## TEXT PASSAGE
I’ve gotten into a fair few of my personal hobbies over the
course of these reviews. Beyond the obvious, that is. Comic books, anime,
music, hip-hop first and foremost, and just about anything I can pull from as a
reference point over my 24 years of pop culture intake. But more than any of
those, even the ones that I’ve dedicated a solid junk of my own life to immerse
myself in, my first love will always be comedy.
Cracking jokes with friends, putting random shit out on
Twitter to see if it gets a reaction, looking for any excuse to twist the topic
of conversation into a punchline: I live for that shit. I’ve spent more time
thinking about my own philosophy regarding comedy and what makes people laugh
than any sane human being should, although you’d be forgiven for not picking up
on that just from what I write on here, as rambling and didactic as it
frequently turns out. My point is that the art of comedy is very important to
me, and I take great pride in any laughter I get over the course of my day-to-day
routine, and when films like this come out, I can’t help but jump out of my
seat and basically yell at the screen “Thank you! Someone else out there gets
it!”
Calling this film simply funny feels like I’m doing it a
certain disservice. It is indeed very funny and very consistent with its jokes,
but it’s the subject matter at play that wins it some serious points. Whether
it’s industry minutia like the process of writing for a late-night topical show
or examining the sexual and racial disparities when it comes to what is
‘funny’, Mindy Kaling’s writing is some of the sharpest I’ve seen in years. It
feels like she’s tapped into every single thing that she’s encountered over the
course of writing for shows like the American version of The Office and The
Mindy Project, and turned it into sheer comedy gold.
It is insanely refreshing to hear stuff like this, spoken
both by Kaling and Emma Thompson with a truly fucking amazing performance here
as a late-night show host, because for quite a few years now, I’ve been hearing
arguments that this very kind of comedy is what has been killing the industry.
This (supposedly) new brand of ‘woke’ comedians who spend as much time talking
about the reality of their lives as they do making jokes. One look at the
reactions to the works of Aussie stand-up Hannah Gadsby and her recent
rocketing into popularity brings up a lot of the same points: That comedians
are functioning more like journalists than actual stand-up acts, that they’re
actively making their own audience feel guilty for laughing, that their
material only exists to win social justice points rather than actually being
funny.
It’s a bit insular, and kind of annoying to see get
reiterated, and it’s that very mindset that ends up in the crosshairs of
Kaling’s more pointed criticisms. Without coming across as outwardly
incendiary, as this definitely comes from a place of respect and admiration,
Kaling (and by extension Thompson) take shots what is essentially the face of
modern stand-up in the form of Ike Barinholtz’s Danny Tennant. The brashness,
the prioritising of offending people without any real intent beyond the act,
using the subjective nature of comedy as a shield to basically say anything and
get away with it; it’s lazy and more than a little insulting to try and paint this as the only form of comedy that’s worth a damn.

## WORK INSTRUCTIONS
#1 Write out everything in the review from "It’s a bit insular, and" down to "worth a damn.".
#2 In the review, what role does Emma Thompson play in the film?

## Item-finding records

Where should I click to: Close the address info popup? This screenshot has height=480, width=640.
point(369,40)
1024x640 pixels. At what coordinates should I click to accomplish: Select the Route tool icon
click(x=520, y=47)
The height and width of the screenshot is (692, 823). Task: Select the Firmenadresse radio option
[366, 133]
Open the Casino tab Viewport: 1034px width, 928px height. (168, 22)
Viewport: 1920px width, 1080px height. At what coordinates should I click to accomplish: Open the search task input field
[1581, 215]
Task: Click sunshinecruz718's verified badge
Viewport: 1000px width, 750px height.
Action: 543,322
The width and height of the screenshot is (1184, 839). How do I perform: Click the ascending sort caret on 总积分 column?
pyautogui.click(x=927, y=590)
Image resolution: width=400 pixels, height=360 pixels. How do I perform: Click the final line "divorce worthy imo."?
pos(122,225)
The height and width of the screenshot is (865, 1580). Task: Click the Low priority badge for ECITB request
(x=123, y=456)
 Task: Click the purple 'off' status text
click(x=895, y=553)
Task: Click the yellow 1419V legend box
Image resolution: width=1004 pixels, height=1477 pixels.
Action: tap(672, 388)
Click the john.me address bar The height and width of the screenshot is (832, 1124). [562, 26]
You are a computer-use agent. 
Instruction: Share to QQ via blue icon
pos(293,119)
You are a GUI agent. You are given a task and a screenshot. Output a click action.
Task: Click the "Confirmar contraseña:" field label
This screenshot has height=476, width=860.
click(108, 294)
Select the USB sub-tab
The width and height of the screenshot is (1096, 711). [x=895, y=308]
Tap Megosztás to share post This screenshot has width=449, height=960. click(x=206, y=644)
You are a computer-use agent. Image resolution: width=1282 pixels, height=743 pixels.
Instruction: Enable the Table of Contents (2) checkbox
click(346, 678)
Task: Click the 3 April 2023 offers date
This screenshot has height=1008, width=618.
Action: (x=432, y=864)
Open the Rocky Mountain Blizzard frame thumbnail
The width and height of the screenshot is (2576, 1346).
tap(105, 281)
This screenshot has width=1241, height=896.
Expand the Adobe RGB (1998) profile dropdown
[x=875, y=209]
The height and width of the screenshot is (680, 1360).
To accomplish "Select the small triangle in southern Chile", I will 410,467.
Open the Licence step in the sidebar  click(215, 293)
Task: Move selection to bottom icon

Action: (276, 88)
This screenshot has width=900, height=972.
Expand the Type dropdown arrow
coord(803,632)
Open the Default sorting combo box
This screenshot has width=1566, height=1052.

## RESULTS OF THE EXERCISE
#1
It’s a bit insular, and kind of annoying to see get
reiterated, and it’s that very mindset that ends up in the crosshairs of
Kaling’s more pointed criticisms. Without coming across as outwardly
incendiary, as this definitely comes from a place of respect and admiration,
Kaling (and by extension Thompson) take shots what is essentially the face of
modern stand-up in the form of Ike Barinholtz’s Danny Tennant. The brashness,
the prioritising of offending people without any real intent beyond the act,
using the subjective nature of comedy as a shield to basically say anything and
get away with it; it’s lazy and more than a little insulting to try and paint this as the only form of comedy that’s worth a damn.

#2 A late-night show host.